___ Given text ___

Visceral, intimate and immersive, The Lady in Red Converses with Diablo at Arts@Renaissance is an experimental play that seamlessly integrates music, dance, drama, storytelling, and video. In their three-month, site-specific art residency, the talented members of In The Basement Theater Company (ITB) managed to create a memorable, and moving theatrical production. As evident in the evocative visuals, Sophia Schrank, the writer, director and co-founder of this dance-driven theater group asserts that her role is not only to generate text, but also to create circumstances that are ripe for visual storytelling.
Located in the basement of a repurposed hospital, each scene is designed to utilize the particular function and character of the largely varied hospital rooms. In terms of narrative and emotive experience, a performance that takes place in a bathroom differs radically from a performance in a former morgue, so that the rooms function not only as a background, but almost as characters in the play.
In addition to the brilliant utilization of this haunting space, dividing audience members into very small groups creates an intimacy, not only between audience and performers, but also between audience members who happen to share the experience. Following a particularly demanding scene, my experience of standing at the end, in close proximity to a sweaty performer, drastically differs from sitting in a bathtub next to a singing bard. Similarly, verbal exchanges and body language communication between audience members in response to such performances create a momentary bond between strangers.

___

Exercise requirements »
a) From the theater review, reproduce the stretch from "Located in the" through "in the play.".
b) Translate this sentence from the theater review into Spanish: "Similarly, verbal exchanges and body language communication between audience members in response to such performances create a momentary bond between strangers."
c) Answer these from the theater review:
(i) How long was the company's art residency?
(ii) In what kind of building is the play staged, and in which part of it?
(iii) Who is the play's writer and director?
The records have no connection to the theater review.

___ Information supplied ___

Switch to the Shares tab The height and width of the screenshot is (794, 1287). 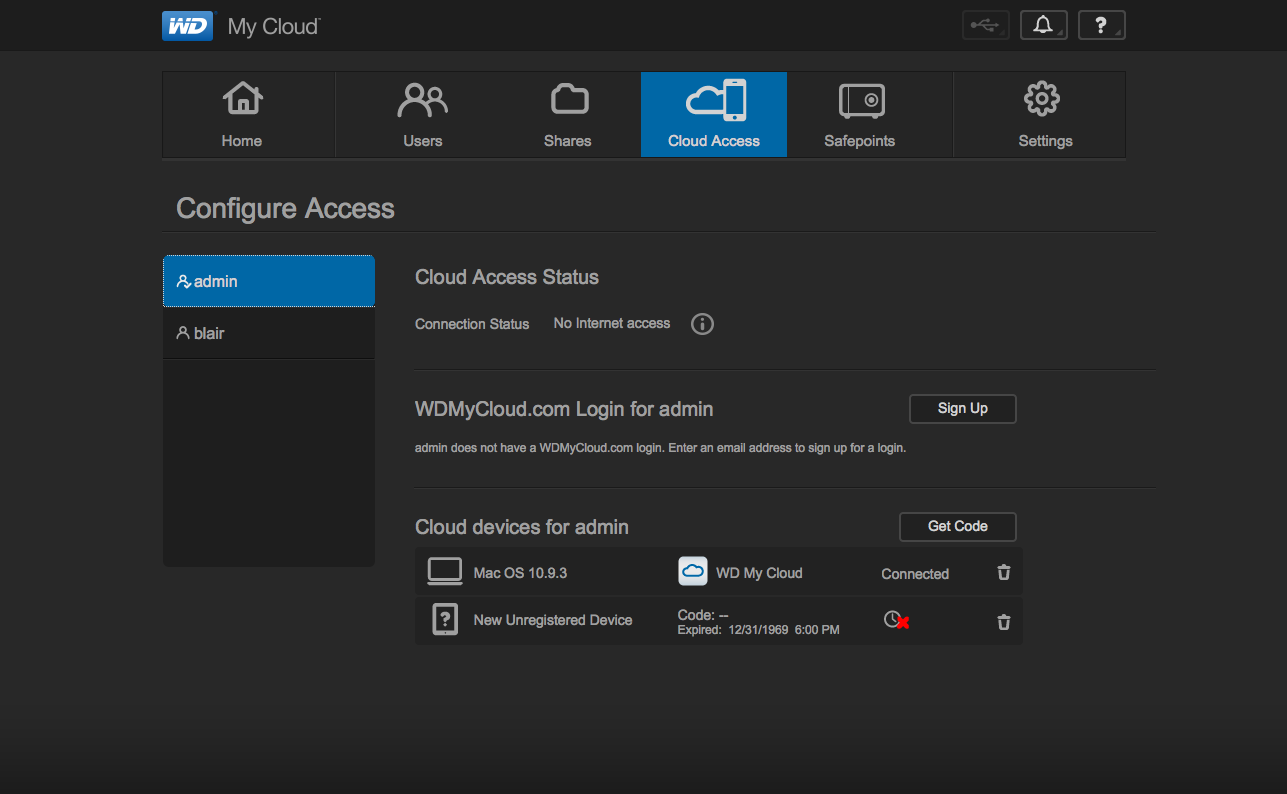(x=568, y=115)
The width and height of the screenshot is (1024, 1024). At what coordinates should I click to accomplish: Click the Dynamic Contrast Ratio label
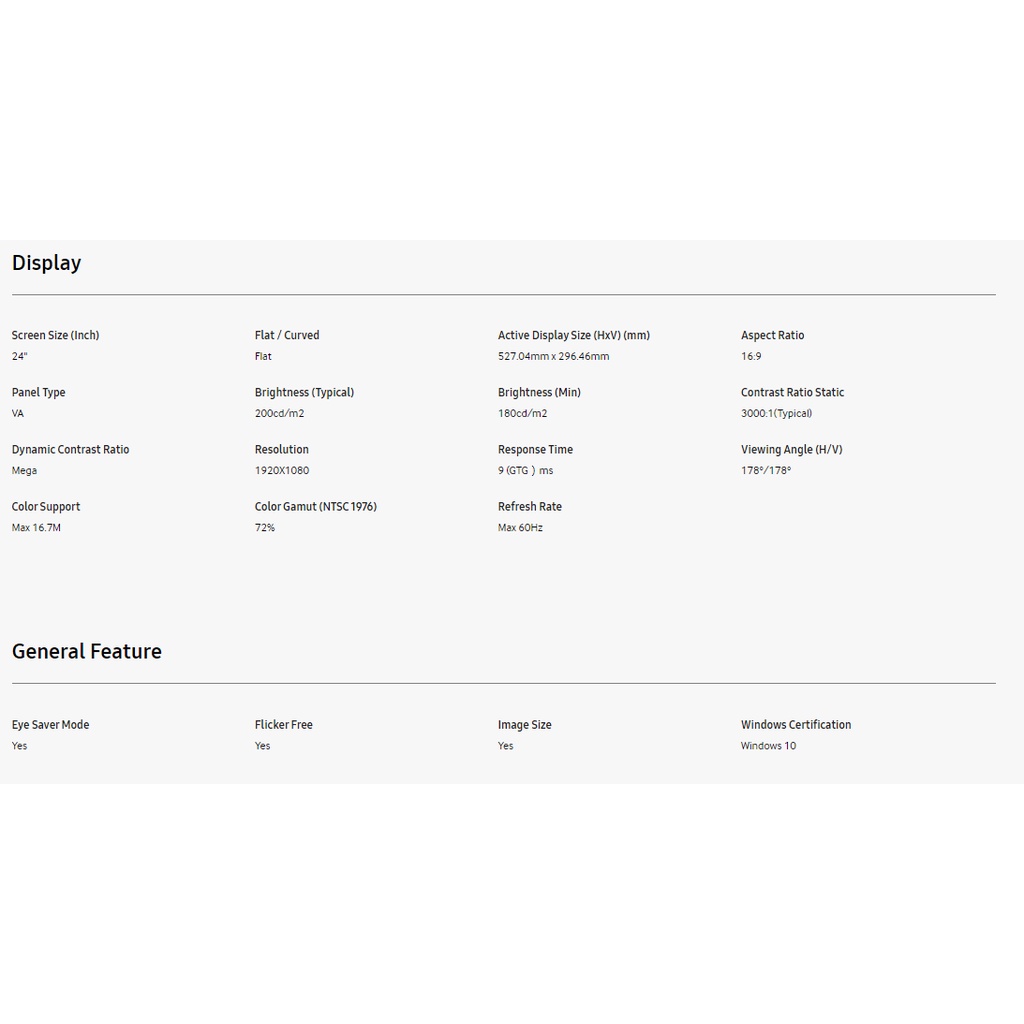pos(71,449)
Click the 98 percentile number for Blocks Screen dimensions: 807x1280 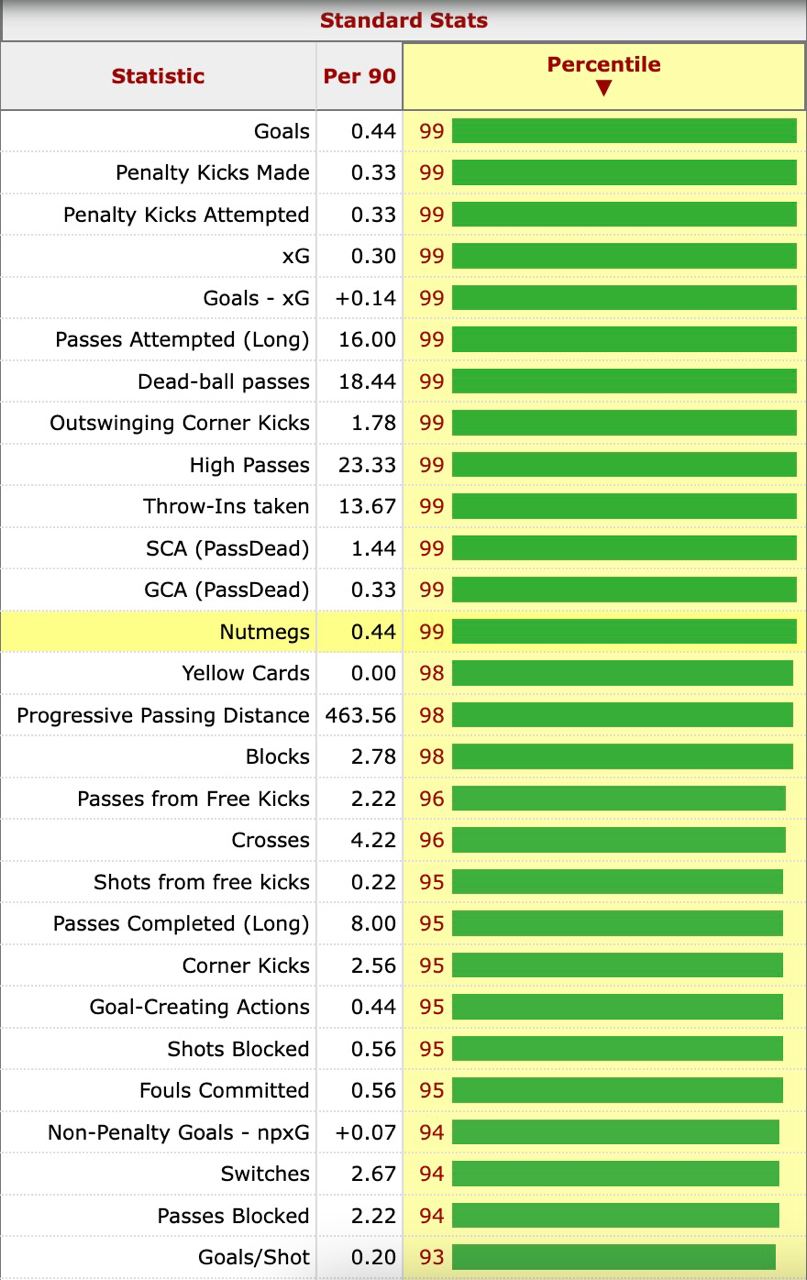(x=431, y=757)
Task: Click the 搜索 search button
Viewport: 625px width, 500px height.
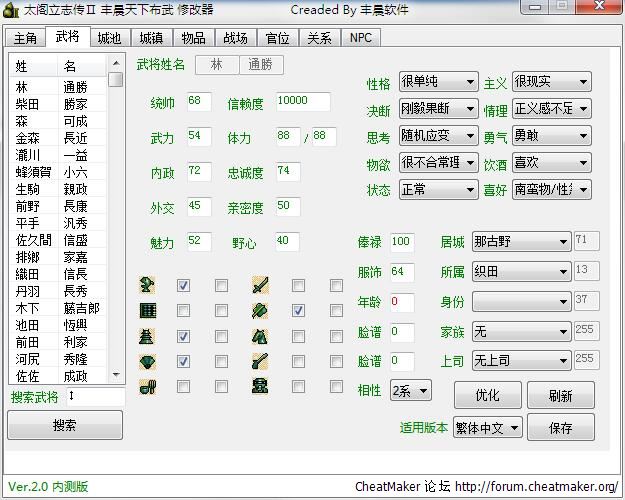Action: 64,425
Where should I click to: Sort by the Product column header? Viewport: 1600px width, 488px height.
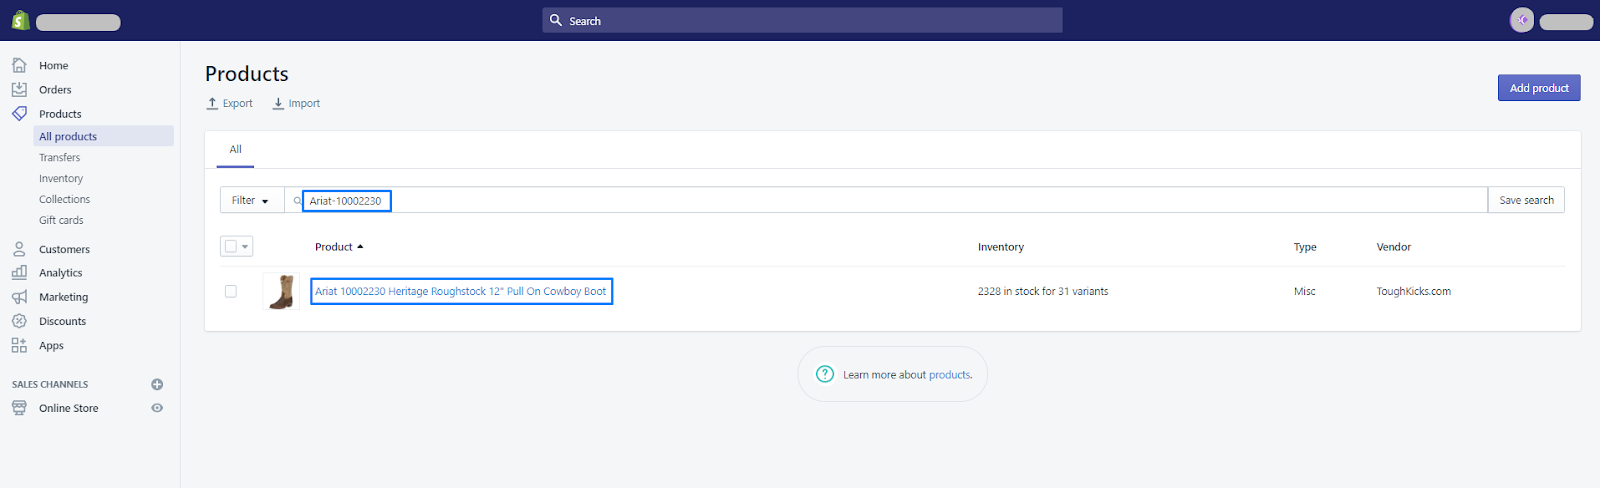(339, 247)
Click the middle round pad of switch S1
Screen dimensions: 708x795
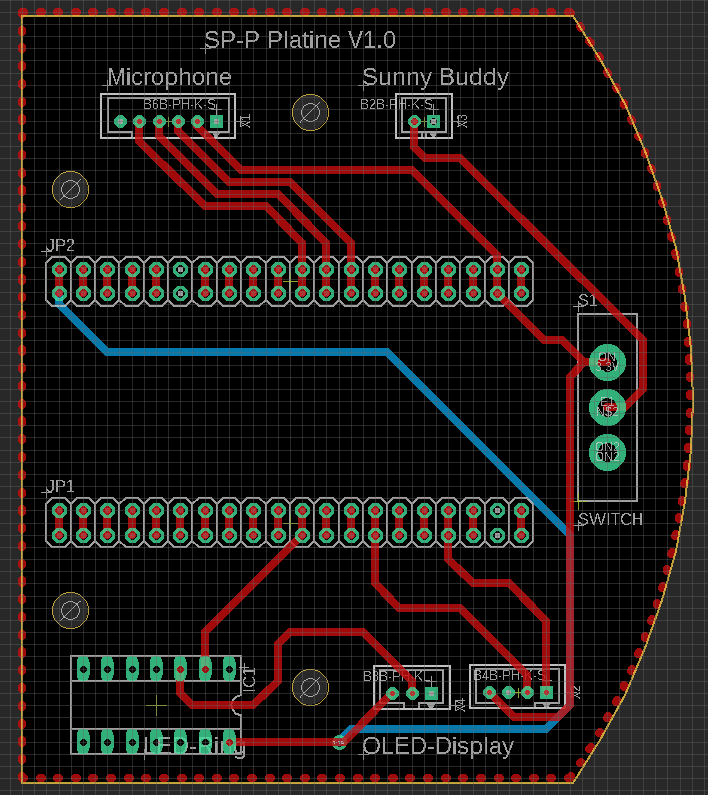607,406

___

Answers to the tasks »
a)
Located in the basement of a repurposed hospital, each scene is designed to utilize the particular function and character of the largely varied hospital rooms. In terms of narrative and emotive experience, a performance that takes place in a bathroom differs radically from a performance in a former morgue, so that the rooms function not only as a background, but almost as characters in the play.

b) Del mismo modo, los intercambios verbales y la comunicación mediante el lenguaje corporal entre los miembros del público en respuesta a tales actuaciones crean un vínculo momentáneo entre desconocidos.

c)
(i) Three months.
(ii) A repurposed hospital, in its basement.
(iii) Sophia Schrank.